Best Premium: Midland ER310
If you’ve read any other lists I’ve written, then you know a little secret: The “Best Premium” item is always the most expensive. The Midland ER310 fits that bill for this list (check the link for pricing). That doesn’t mean it’s necessarily better than the others, and let’s face it: These are all plastic radios, none of which are terribly expensive.
That said, Midland has been in the radio-technology business for over 50 years, they’re based in Missouri, and they have a phone number, so you can talk to someone if there’s a problem (or at least a call-center voicebot). Not during a natural disaster, of course, which is when you’ll need the radio, so maybe take it (and any other emergency electronics) on a dry run before using it in a life-or-death bind.

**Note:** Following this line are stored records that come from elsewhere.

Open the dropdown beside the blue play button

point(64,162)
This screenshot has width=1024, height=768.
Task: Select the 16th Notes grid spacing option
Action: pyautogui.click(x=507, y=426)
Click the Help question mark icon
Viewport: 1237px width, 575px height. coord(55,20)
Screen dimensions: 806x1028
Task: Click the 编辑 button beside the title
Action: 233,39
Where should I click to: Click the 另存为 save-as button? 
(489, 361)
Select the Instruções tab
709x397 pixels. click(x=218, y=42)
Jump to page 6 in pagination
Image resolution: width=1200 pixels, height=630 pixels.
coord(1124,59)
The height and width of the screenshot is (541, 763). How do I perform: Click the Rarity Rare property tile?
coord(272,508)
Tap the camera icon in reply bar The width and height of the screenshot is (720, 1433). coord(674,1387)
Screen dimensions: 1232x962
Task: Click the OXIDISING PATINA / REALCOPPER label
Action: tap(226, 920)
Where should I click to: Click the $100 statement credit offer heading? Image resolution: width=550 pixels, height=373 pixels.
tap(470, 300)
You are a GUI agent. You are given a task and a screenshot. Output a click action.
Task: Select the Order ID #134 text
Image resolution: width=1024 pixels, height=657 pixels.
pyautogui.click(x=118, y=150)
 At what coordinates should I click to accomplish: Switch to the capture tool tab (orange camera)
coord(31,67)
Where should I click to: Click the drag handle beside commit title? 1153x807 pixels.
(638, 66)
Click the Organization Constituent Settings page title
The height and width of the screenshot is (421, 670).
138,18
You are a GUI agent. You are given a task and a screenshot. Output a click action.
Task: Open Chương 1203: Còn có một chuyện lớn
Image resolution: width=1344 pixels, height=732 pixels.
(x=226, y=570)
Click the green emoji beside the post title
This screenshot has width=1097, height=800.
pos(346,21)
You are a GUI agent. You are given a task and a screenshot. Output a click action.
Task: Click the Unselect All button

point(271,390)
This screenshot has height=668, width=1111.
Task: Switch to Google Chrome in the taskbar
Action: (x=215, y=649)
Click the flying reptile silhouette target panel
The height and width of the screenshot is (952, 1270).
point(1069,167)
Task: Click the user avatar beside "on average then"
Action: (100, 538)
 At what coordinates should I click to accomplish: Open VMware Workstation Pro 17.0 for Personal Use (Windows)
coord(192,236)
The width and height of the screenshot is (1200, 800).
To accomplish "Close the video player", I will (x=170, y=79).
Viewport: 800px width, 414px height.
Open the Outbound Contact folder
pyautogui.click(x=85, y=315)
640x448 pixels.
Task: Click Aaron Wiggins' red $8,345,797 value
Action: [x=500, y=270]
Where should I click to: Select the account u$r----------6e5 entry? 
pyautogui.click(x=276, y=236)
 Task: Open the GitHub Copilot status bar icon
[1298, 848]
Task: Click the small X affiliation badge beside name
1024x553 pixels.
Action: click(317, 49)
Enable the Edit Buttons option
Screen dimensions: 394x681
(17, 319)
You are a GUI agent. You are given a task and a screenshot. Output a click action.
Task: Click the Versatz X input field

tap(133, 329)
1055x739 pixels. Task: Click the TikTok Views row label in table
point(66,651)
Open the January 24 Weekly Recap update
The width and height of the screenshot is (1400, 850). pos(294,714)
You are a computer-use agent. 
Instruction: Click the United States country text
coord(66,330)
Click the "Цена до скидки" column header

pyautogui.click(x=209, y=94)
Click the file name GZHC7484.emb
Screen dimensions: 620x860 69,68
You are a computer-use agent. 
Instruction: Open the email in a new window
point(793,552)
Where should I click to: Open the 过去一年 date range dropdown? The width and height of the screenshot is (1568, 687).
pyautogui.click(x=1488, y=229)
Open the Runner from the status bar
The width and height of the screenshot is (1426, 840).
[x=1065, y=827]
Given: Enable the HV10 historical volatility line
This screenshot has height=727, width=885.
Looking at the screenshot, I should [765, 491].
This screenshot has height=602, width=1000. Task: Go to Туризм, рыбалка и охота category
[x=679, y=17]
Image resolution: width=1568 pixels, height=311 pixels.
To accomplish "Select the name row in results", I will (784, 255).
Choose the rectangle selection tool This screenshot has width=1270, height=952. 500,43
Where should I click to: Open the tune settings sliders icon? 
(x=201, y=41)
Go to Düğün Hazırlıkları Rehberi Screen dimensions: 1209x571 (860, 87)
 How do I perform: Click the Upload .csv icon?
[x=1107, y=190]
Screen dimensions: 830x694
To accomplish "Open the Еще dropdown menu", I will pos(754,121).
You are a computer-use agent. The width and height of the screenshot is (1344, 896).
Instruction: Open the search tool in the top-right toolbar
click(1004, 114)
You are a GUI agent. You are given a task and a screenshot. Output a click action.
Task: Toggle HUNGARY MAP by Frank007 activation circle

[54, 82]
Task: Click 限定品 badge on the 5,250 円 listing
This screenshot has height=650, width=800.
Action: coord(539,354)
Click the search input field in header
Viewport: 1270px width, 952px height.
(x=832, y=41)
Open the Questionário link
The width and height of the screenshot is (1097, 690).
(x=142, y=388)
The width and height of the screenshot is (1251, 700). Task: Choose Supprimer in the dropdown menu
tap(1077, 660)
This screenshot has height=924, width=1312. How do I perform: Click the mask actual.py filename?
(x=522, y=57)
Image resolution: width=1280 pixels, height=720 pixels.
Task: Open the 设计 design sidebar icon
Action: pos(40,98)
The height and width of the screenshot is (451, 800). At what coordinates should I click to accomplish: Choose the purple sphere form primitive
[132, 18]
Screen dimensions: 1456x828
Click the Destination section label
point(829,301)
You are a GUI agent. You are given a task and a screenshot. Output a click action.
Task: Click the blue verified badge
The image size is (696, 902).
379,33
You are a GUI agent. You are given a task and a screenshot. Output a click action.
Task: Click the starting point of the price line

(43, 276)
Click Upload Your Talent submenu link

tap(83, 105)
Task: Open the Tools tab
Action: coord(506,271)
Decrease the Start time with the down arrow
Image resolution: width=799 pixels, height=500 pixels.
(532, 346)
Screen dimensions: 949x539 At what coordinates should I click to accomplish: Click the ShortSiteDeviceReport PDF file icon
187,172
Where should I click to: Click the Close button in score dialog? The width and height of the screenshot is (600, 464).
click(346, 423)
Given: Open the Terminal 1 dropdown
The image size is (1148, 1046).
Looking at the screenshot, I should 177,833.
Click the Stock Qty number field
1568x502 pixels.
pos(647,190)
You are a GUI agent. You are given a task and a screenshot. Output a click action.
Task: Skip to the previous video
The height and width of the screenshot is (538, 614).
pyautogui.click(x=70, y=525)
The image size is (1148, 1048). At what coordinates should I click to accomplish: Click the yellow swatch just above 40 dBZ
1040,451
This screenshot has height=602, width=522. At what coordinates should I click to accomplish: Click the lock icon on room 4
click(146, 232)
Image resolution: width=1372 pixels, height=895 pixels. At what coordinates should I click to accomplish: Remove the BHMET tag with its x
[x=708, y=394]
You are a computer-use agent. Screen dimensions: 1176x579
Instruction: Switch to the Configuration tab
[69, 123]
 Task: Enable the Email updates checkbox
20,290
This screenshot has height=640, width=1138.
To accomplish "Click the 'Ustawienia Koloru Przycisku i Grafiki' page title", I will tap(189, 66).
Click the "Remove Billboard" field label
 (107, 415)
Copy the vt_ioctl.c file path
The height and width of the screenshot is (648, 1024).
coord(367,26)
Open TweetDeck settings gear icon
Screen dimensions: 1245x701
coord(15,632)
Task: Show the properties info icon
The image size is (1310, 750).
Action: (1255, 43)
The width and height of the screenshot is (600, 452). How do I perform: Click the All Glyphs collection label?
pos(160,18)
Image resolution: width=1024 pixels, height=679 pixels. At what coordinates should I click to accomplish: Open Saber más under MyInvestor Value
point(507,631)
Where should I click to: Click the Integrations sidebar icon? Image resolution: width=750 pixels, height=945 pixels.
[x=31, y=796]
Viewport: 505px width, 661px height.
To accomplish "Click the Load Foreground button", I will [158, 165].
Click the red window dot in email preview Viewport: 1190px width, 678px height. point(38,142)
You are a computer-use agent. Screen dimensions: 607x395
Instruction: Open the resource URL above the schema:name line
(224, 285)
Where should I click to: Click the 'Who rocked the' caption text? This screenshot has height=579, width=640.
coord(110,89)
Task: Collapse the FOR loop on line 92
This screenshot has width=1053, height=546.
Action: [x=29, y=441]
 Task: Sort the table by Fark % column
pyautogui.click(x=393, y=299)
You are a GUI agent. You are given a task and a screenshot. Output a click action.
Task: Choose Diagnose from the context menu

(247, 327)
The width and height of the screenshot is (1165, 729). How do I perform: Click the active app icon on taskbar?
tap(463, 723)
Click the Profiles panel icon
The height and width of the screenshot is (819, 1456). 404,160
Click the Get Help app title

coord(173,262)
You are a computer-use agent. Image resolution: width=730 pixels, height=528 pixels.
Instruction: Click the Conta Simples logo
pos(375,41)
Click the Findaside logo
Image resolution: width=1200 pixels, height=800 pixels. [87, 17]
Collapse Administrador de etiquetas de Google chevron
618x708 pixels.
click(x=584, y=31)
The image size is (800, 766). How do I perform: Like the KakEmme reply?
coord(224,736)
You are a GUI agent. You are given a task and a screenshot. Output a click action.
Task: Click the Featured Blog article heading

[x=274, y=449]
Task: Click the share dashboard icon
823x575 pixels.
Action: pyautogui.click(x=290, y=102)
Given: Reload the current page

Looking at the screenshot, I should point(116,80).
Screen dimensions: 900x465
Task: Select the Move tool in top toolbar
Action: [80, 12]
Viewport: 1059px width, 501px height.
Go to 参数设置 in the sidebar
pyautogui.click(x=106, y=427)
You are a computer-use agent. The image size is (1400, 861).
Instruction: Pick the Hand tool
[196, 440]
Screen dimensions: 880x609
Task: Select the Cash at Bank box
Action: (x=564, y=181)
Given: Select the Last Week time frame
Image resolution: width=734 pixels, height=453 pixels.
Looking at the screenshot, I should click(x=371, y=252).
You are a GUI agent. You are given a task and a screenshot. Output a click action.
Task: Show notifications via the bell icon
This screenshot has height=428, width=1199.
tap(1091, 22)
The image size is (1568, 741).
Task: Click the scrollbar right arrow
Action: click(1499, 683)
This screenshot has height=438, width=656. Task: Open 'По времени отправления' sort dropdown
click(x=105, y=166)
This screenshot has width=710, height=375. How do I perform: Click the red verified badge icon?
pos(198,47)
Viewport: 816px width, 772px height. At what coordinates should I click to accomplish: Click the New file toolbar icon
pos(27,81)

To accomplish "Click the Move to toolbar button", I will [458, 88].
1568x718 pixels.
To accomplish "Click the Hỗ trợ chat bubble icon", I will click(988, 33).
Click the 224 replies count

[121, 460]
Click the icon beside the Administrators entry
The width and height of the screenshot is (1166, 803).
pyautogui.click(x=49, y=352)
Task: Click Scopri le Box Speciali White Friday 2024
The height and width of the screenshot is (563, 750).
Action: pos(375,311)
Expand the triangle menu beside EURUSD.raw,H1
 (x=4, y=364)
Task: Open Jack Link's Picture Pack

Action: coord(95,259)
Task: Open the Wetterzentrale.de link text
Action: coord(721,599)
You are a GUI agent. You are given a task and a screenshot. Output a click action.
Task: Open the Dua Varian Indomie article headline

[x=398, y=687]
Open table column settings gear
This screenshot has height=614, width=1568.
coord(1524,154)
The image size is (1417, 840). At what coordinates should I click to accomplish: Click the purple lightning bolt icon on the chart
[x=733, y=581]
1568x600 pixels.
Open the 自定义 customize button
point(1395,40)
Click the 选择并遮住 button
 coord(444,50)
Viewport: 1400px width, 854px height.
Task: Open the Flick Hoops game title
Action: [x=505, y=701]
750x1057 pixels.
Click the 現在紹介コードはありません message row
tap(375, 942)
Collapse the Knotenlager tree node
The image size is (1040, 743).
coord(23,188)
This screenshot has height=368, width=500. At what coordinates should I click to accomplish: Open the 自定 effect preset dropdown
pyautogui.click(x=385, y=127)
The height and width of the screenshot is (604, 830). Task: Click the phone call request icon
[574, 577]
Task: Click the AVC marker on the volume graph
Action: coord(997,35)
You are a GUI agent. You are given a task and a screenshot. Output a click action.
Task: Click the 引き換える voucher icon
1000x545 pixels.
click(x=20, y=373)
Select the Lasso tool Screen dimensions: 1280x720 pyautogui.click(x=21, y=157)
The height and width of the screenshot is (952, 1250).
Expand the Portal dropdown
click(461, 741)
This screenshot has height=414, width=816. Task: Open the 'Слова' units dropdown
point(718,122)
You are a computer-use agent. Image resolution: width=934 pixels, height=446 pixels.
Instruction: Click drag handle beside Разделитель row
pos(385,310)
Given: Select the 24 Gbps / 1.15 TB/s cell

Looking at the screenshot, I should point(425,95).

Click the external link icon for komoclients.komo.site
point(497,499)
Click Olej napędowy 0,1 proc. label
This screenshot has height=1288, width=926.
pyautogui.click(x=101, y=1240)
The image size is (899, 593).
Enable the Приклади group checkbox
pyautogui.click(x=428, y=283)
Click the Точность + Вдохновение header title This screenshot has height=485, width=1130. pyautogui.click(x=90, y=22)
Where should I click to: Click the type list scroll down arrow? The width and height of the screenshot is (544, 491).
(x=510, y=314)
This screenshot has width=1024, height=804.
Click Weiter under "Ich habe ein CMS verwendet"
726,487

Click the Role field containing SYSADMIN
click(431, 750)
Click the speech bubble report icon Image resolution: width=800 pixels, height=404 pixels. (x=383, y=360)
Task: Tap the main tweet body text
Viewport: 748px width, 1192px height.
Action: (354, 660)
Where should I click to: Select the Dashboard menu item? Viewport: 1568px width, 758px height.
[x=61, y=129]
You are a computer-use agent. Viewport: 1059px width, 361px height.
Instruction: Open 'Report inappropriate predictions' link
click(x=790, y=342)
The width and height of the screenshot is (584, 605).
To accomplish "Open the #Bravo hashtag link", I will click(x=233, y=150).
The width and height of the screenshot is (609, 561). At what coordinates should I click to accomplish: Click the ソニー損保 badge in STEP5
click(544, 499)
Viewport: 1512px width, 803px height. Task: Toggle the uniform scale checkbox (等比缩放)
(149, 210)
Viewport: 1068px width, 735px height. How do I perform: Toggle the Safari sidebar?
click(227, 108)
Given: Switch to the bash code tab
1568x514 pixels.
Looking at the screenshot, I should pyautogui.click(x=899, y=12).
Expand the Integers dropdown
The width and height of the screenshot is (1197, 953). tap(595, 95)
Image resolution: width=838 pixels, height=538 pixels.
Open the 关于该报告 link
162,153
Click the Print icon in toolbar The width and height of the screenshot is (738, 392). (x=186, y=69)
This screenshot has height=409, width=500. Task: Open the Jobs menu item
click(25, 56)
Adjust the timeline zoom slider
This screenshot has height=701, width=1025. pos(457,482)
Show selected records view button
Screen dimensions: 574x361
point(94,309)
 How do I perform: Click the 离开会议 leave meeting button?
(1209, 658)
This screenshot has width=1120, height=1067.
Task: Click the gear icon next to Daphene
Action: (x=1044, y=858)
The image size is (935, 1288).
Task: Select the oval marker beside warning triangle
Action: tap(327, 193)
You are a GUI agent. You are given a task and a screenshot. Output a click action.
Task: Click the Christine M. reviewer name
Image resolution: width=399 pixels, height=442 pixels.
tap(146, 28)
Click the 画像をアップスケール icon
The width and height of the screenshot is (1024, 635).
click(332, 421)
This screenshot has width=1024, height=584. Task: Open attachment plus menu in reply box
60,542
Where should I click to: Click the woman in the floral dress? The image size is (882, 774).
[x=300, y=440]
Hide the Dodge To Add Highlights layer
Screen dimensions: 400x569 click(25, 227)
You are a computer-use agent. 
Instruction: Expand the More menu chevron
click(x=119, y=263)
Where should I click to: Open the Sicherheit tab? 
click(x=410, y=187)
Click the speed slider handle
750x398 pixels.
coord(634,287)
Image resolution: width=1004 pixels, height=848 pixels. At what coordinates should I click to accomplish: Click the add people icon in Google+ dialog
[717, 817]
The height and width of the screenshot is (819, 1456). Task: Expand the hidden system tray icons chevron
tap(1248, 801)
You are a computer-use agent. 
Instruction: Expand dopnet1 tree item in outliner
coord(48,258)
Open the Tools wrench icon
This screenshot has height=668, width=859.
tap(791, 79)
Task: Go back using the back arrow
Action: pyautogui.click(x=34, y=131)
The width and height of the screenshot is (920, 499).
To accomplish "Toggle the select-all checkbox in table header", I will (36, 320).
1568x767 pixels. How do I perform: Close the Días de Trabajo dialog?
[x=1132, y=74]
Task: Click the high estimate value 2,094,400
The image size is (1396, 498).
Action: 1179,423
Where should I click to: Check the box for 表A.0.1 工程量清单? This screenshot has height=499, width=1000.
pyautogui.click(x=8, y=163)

As for particulars, the ER310 shamelessly boasts a rechargeable 2600 mAh battery, solar panel, hand crank, and up to 32 hours of hearing air noises (i.e., listening to the radio) at full charge. Even if that’s a perfect scenario number and you only get, say, 28 hours, that ought to be enough to catch up on the weather report. Or listen to two baseball games.
For extras, this baby has an emergency flashlight with an SOS beacon, which is a nice option in case you want to see what you’re listening to in the dark. I’d still keep another, dedicated flashlight handy in your hurricane (or whatever) kit, but it’s nice to have a backup.
Midland - ER310, Emergency Crank Weather AM/FM Radio - Multiple Power Sources, SOS Emergency Flashlight, Ultrasonic Dog Whistle, & NOAA Weather Scan + Alert (Red/Black)
The Midland ER310 has multiple power sources, a built-in light, automatic weather-alert scan, and even an ultrasonic dog whistle to alert the hounds—preferably rescue hounds, and not the guard hounds that shoot bees out of their mouths.
Best Budget: RunningSnail MD-088s
“Look, pal: I don’t have roughly 40 extra dollars to blow on a potentially life-saving emergency radio.” I hear ya. I don’t have any numbers in front of me, but it sure feels like life is getting cheaper as time moves on. Given that, I certainly can’t fault you for wanting to spend less on your own survival. The market dictates, etc.
Anyway, you might want the RunningSnail MD-088s, then. It’s got similar features for power sourcing: a hand crank, micro USB charger, and solar panels, and may or may not charge your phone as well (I can’t stress enough how much this might depend on your phone’s make and model, and how much patience you have). Plus, this little guy comes with a 12-month warranty, in case you hate him.
RunningSnail Emergency Hand Crank Radio With LED Flashlight For Emergency, AM/FM NOAA Portable Weather Radio With 2000mAh Power Bank Phone Charger, USB Charged & Solar Power For Camping, Emergency
The RunningSnail MD-088s has three power sources (crank, solar, and micro USB), a flashlight, AM/FM (of course), as well as a couple other bullet points, but you get the idea. It's cheaper than the others.